Many people do not interact with people who have physical and mental challenges on a daily basis. Thus, they imagine that doing so is hard. I will freely admit that I lived in this place for quite some time. My children have taught me otherwise. Their challenges do not define them, but are merely a part of life. It is not hard to love or parent them any more than it is hard to love and parent my typical children. I am not special for doing so. [You can read more on this topic here: Please Stop Telling Me How Wonderful I Am Because I Adopted]
That said, here are my instructions for asking about a child's special need. Don't. Just don't. Like the intrusive nature of the siblings question, chances are you don't need to know. Obviously a lot of people do not like their physical and emotional challenges broadcast to the general public based on the current HIPPA laws. If doctor's offices will allow even checking-in to be done in private, then why on earth would an adoptive parent discuss their child's medical needs with a stranger in the grocery store?
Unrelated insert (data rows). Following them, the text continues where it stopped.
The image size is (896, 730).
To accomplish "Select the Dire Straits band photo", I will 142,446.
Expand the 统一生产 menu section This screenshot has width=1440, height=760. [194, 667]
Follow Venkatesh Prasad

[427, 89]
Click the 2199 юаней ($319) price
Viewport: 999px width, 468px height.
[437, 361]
I find I walk a thin line with this, though because many of my children have visible special needs. They are there, we can't pretend otherwise. They are also not something that is bad or that we are embarrassed about or that we don't talk about. I never want to communicate to my child that their challenges are something to be ashamed of. I am willing to educate the public, especially when it comes to how to treat a person with a facial difference. But I always do so with my child in mind. What is going to be kind and compassionate to her? It can be a tricky balance, but I will always err on my child's side.
The short version of this is, before you say something, take a moment and practice it in your head. Pretend you are on the receiving end of it. How does it make you feel? If in doubt, just don't say anything, and certainly refrain from saying anything in front of the child, save it for the parent in private if you must. Of course, without the child watching the parent may feel a little more free in their response. Read that any way you want.
These are our children. OUR children. Real children. Real people. Not a hobby. Not a charity case. Not a second tier in the family line up. Our children as much as our biological children. Nothing more, nothing less.